Copy out each of the following lines without any changes.

— Start of Available data —

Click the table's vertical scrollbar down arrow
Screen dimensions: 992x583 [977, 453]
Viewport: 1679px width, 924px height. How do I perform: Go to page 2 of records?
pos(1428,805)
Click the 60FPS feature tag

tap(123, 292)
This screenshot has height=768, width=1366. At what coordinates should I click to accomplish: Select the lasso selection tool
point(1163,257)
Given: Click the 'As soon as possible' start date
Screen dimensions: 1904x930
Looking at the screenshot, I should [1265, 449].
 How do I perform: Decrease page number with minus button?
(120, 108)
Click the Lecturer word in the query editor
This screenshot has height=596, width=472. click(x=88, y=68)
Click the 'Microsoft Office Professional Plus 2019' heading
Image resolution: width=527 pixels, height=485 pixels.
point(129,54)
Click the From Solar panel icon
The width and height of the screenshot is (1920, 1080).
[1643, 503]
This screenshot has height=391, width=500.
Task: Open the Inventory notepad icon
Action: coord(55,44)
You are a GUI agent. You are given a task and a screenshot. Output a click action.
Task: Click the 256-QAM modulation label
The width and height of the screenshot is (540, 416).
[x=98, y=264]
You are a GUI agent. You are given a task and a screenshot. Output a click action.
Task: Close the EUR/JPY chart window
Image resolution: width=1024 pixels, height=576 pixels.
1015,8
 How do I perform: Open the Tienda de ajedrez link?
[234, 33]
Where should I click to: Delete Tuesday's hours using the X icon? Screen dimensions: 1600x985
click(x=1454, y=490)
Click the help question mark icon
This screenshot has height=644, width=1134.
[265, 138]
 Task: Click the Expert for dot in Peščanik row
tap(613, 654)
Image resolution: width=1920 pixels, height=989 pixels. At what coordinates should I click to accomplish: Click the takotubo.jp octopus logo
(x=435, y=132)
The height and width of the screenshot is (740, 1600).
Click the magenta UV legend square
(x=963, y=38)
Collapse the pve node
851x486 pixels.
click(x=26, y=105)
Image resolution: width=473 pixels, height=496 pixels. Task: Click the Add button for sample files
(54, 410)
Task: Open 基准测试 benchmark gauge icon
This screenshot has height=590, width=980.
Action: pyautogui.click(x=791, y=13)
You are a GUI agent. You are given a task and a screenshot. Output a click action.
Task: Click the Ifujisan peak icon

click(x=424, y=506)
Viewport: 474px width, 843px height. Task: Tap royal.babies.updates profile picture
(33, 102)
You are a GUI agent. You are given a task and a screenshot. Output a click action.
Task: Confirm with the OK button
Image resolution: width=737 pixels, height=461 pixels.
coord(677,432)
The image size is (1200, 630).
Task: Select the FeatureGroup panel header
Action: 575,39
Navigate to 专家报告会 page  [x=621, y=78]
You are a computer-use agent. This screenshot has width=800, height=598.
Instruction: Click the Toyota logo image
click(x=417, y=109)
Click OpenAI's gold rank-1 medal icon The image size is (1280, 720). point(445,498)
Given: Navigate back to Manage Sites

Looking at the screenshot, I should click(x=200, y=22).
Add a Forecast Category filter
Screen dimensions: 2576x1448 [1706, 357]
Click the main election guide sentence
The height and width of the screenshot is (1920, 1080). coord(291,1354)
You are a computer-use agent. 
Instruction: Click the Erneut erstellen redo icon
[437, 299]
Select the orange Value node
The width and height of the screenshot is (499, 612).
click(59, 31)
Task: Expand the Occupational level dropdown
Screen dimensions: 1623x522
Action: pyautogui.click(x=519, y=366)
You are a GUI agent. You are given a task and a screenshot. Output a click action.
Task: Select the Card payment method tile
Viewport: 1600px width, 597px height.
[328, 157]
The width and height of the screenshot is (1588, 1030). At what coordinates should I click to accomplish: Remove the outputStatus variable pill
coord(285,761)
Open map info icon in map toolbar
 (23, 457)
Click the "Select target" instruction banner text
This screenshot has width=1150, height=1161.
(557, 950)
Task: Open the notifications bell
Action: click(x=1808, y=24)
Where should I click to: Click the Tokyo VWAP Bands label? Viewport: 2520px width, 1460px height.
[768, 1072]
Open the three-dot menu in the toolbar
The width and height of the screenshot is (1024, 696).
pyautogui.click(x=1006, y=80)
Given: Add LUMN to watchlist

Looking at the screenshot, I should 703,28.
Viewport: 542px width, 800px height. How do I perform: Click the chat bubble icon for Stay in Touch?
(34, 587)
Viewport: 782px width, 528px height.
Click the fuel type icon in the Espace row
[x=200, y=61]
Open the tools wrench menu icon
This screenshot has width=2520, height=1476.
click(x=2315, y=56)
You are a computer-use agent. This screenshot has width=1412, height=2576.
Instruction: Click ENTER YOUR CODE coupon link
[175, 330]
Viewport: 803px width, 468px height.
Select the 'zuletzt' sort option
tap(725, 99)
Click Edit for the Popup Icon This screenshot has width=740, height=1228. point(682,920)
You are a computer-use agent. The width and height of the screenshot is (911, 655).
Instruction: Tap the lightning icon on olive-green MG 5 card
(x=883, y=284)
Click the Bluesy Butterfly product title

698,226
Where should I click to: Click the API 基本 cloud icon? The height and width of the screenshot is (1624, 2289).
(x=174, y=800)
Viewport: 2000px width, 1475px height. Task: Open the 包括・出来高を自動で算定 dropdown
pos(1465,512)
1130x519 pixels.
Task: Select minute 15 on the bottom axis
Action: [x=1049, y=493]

— End of Available data —

■ **Problem solution**
Click the table's vertical scrollbar down arrow
Screen dimensions: 992x583 [977, 453]
Viewport: 1679px width, 924px height. How do I perform: Go to page 2 of records?
pos(1428,805)
Click the 60FPS feature tag

tap(123, 292)
This screenshot has height=768, width=1366. At what coordinates should I click to accomplish: Select the lasso selection tool
point(1163,257)
Given: Click the 'As soon as possible' start date
Screen dimensions: 1904x930
Looking at the screenshot, I should [1265, 449].
 How do I perform: Decrease page number with minus button?
(120, 108)
Click the Lecturer word in the query editor
This screenshot has height=596, width=472. click(x=88, y=68)
Click the 'Microsoft Office Professional Plus 2019' heading
Image resolution: width=527 pixels, height=485 pixels.
point(129,54)
Click the From Solar panel icon
The width and height of the screenshot is (1920, 1080).
[1643, 503]
This screenshot has height=391, width=500.
Task: Open the Inventory notepad icon
Action: coord(55,44)
You are a GUI agent. You are given a task and a screenshot. Output a click action.
Task: Click the 256-QAM modulation label
The width and height of the screenshot is (540, 416).
[x=98, y=264]
You are a GUI agent. You are given a task and a screenshot. Output a click action.
Task: Close the EUR/JPY chart window
Image resolution: width=1024 pixels, height=576 pixels.
1015,8
 How do I perform: Open the Tienda de ajedrez link?
[234, 33]
Where should I click to: Delete Tuesday's hours using the X icon? Screen dimensions: 1600x985
click(x=1454, y=490)
Click the help question mark icon
This screenshot has height=644, width=1134.
[265, 138]
 Task: Click the Expert for dot in Peščanik row
tap(613, 654)
Image resolution: width=1920 pixels, height=989 pixels. At what coordinates should I click to accomplish: Click the takotubo.jp octopus logo
(x=435, y=132)
The height and width of the screenshot is (740, 1600).
Click the magenta UV legend square
(x=963, y=38)
Collapse the pve node
851x486 pixels.
click(x=26, y=105)
Image resolution: width=473 pixels, height=496 pixels. Task: Click the Add button for sample files
(54, 410)
Task: Open 基准测试 benchmark gauge icon
This screenshot has height=590, width=980.
Action: pyautogui.click(x=791, y=13)
You are a GUI agent. You are given a task and a screenshot. Output a click action.
Task: Click the Ifujisan peak icon

click(x=424, y=506)
Viewport: 474px width, 843px height. Task: Tap royal.babies.updates profile picture
(33, 102)
You are a GUI agent. You are given a task and a screenshot. Output a click action.
Task: Confirm with the OK button
Image resolution: width=737 pixels, height=461 pixels.
coord(677,432)
The image size is (1200, 630).
Task: Select the FeatureGroup panel header
Action: 575,39
Navigate to 专家报告会 page  [x=621, y=78]
You are a computer-use agent. This screenshot has width=800, height=598.
Instruction: Click the Toyota logo image
click(x=417, y=109)
Click OpenAI's gold rank-1 medal icon The image size is (1280, 720). point(445,498)
Given: Navigate back to Manage Sites

Looking at the screenshot, I should click(x=200, y=22).
Add a Forecast Category filter
Screen dimensions: 2576x1448 [1706, 357]
Click the main election guide sentence
The height and width of the screenshot is (1920, 1080). coord(291,1354)
You are a computer-use agent. 
Instruction: Click the Erneut erstellen redo icon
[437, 299]
Select the orange Value node
The width and height of the screenshot is (499, 612).
click(59, 31)
Task: Expand the Occupational level dropdown
Screen dimensions: 1623x522
Action: pyautogui.click(x=519, y=366)
You are a GUI agent. You are given a task and a screenshot. Output a click action.
Task: Select the Card payment method tile
Viewport: 1600px width, 597px height.
[328, 157]
The width and height of the screenshot is (1588, 1030). At what coordinates should I click to accomplish: Remove the outputStatus variable pill
coord(285,761)
Open map info icon in map toolbar
 (23, 457)
Click the "Select target" instruction banner text
This screenshot has width=1150, height=1161.
(557, 950)
Task: Open the notifications bell
Action: click(x=1808, y=24)
Where should I click to: Click the Tokyo VWAP Bands label? Viewport: 2520px width, 1460px height.
[768, 1072]
Open the three-dot menu in the toolbar
The width and height of the screenshot is (1024, 696).
pyautogui.click(x=1006, y=80)
Given: Add LUMN to watchlist

Looking at the screenshot, I should 703,28.
Viewport: 542px width, 800px height. How do I perform: Click the chat bubble icon for Stay in Touch?
(34, 587)
Viewport: 782px width, 528px height.
Click the fuel type icon in the Espace row
[x=200, y=61]
Open the tools wrench menu icon
This screenshot has width=2520, height=1476.
click(x=2315, y=56)
You are a computer-use agent. This screenshot has width=1412, height=2576.
Instruction: Click ENTER YOUR CODE coupon link
[175, 330]
Viewport: 803px width, 468px height.
Select the 'zuletzt' sort option
tap(725, 99)
Click Edit for the Popup Icon This screenshot has width=740, height=1228. point(682,920)
You are a computer-use agent. The width and height of the screenshot is (911, 655).
Instruction: Tap the lightning icon on olive-green MG 5 card
(x=883, y=284)
Click the Bluesy Butterfly product title

698,226
Where should I click to: Click the API 基本 cloud icon? The height and width of the screenshot is (1624, 2289).
(x=174, y=800)
Viewport: 2000px width, 1475px height. Task: Open the 包括・出来高を自動で算定 dropdown
pos(1465,512)
1130x519 pixels.
Task: Select minute 15 on the bottom axis
Action: [x=1049, y=493]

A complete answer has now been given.